--- DATA FOR THE TASK ---

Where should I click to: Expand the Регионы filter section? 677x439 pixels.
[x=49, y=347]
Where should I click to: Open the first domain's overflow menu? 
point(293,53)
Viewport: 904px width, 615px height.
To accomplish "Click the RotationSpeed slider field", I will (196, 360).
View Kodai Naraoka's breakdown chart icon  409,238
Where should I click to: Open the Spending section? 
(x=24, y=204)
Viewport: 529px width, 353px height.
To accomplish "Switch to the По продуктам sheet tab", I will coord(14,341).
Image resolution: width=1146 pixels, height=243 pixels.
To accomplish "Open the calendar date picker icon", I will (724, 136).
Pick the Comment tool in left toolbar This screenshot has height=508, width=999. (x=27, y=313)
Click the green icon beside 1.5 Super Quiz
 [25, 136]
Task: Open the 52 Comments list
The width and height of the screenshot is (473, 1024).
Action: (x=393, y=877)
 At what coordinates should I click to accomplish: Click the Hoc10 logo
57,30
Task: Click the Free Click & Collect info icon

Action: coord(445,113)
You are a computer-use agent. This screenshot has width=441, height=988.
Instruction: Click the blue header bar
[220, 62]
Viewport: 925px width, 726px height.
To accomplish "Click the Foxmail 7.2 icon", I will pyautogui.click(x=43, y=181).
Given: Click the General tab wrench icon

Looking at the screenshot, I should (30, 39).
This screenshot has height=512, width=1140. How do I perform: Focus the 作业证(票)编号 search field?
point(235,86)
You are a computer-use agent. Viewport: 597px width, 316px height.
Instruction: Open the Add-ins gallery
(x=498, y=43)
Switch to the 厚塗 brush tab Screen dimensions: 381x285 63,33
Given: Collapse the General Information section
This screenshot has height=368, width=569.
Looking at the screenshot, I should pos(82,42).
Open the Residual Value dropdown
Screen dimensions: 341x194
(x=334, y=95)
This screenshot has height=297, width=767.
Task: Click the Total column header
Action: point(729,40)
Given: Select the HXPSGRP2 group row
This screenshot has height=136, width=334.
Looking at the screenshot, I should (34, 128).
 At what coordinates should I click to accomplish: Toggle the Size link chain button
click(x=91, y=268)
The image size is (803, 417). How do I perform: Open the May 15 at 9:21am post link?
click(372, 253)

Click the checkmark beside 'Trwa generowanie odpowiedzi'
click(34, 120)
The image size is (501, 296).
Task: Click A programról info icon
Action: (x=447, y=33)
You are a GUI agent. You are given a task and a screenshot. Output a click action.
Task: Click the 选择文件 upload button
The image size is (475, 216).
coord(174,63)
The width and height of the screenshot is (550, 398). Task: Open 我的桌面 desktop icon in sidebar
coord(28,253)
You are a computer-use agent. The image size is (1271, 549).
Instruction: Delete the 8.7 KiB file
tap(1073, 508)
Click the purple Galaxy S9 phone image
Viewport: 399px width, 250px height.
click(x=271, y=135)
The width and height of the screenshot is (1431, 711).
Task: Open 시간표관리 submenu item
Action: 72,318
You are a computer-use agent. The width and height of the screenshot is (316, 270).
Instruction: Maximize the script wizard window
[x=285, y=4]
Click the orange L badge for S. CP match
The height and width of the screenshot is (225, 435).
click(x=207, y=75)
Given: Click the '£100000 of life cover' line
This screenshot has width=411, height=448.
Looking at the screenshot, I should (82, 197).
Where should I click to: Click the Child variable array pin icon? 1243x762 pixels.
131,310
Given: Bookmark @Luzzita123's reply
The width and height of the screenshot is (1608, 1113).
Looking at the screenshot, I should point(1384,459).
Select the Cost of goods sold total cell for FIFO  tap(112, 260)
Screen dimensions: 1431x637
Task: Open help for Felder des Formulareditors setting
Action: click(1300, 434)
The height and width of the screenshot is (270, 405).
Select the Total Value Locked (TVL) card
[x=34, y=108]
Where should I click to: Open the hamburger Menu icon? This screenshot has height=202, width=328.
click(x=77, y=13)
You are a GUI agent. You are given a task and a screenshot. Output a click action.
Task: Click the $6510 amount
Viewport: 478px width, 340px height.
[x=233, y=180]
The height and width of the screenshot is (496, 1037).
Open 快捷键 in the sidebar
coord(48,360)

---

* YOUR OBJECTIVE
Print the records once more, exactly as written.

* EXPECTED ANSWER
Where should I click to: Expand the Регионы filter section? 677x439 pixels.
[x=49, y=347]
Where should I click to: Open the first domain's overflow menu? 
point(293,53)
Viewport: 904px width, 615px height.
To accomplish "Click the RotationSpeed slider field", I will (196, 360).
View Kodai Naraoka's breakdown chart icon  409,238
Where should I click to: Open the Spending section? 
(x=24, y=204)
Viewport: 529px width, 353px height.
To accomplish "Switch to the По продуктам sheet tab", I will coord(14,341).
Image resolution: width=1146 pixels, height=243 pixels.
To accomplish "Open the calendar date picker icon", I will (724, 136).
Pick the Comment tool in left toolbar This screenshot has height=508, width=999. (x=27, y=313)
Click the green icon beside 1.5 Super Quiz
 [25, 136]
Task: Open the 52 Comments list
The width and height of the screenshot is (473, 1024).
Action: (x=393, y=877)
 At what coordinates should I click to accomplish: Click the Hoc10 logo
57,30
Task: Click the Free Click & Collect info icon

Action: coord(445,113)
You are a computer-use agent. This screenshot has width=441, height=988.
Instruction: Click the blue header bar
[220, 62]
Viewport: 925px width, 726px height.
To accomplish "Click the Foxmail 7.2 icon", I will pyautogui.click(x=43, y=181).
Given: Click the General tab wrench icon

Looking at the screenshot, I should (30, 39).
This screenshot has height=512, width=1140. How do I perform: Focus the 作业证(票)编号 search field?
point(235,86)
You are a computer-use agent. Viewport: 597px width, 316px height.
Instruction: Open the Add-ins gallery
(x=498, y=43)
Switch to the 厚塗 brush tab Screen dimensions: 381x285 63,33
Given: Collapse the General Information section
This screenshot has height=368, width=569.
Looking at the screenshot, I should pos(82,42).
Open the Residual Value dropdown
Screen dimensions: 341x194
(x=334, y=95)
This screenshot has height=297, width=767.
Task: Click the Total column header
Action: point(729,40)
Given: Select the HXPSGRP2 group row
This screenshot has height=136, width=334.
Looking at the screenshot, I should (34, 128).
 At what coordinates should I click to accomplish: Toggle the Size link chain button
click(x=91, y=268)
The image size is (803, 417). How do I perform: Open the May 15 at 9:21am post link?
click(372, 253)

Click the checkmark beside 'Trwa generowanie odpowiedzi'
click(34, 120)
The image size is (501, 296).
Task: Click A programról info icon
Action: (x=447, y=33)
You are a GUI agent. You are given a task and a screenshot. Output a click action.
Task: Click the 选择文件 upload button
The image size is (475, 216).
coord(174,63)
The width and height of the screenshot is (550, 398). Task: Open 我的桌面 desktop icon in sidebar
coord(28,253)
You are a computer-use agent. The image size is (1271, 549).
Instruction: Delete the 8.7 KiB file
tap(1073, 508)
Click the purple Galaxy S9 phone image
Viewport: 399px width, 250px height.
click(x=271, y=135)
The width and height of the screenshot is (1431, 711).
Task: Open 시간표관리 submenu item
Action: 72,318
You are a computer-use agent. The width and height of the screenshot is (316, 270).
Instruction: Maximize the script wizard window
[x=285, y=4]
Click the orange L badge for S. CP match
The height and width of the screenshot is (225, 435).
click(x=207, y=75)
Given: Click the '£100000 of life cover' line
This screenshot has width=411, height=448.
Looking at the screenshot, I should (82, 197).
Where should I click to: Click the Child variable array pin icon? 1243x762 pixels.
131,310
Given: Bookmark @Luzzita123's reply
The width and height of the screenshot is (1608, 1113).
Looking at the screenshot, I should point(1384,459).
Select the Cost of goods sold total cell for FIFO  tap(112, 260)
Screen dimensions: 1431x637
Task: Open help for Felder des Formulareditors setting
Action: click(1300, 434)
The height and width of the screenshot is (270, 405).
Select the Total Value Locked (TVL) card
[x=34, y=108]
Where should I click to: Open the hamburger Menu icon? This screenshot has height=202, width=328.
click(x=77, y=13)
You are a GUI agent. You are given a task and a screenshot. Output a click action.
Task: Click the $6510 amount
Viewport: 478px width, 340px height.
[x=233, y=180]
The height and width of the screenshot is (496, 1037).
Open 快捷键 in the sidebar
coord(48,360)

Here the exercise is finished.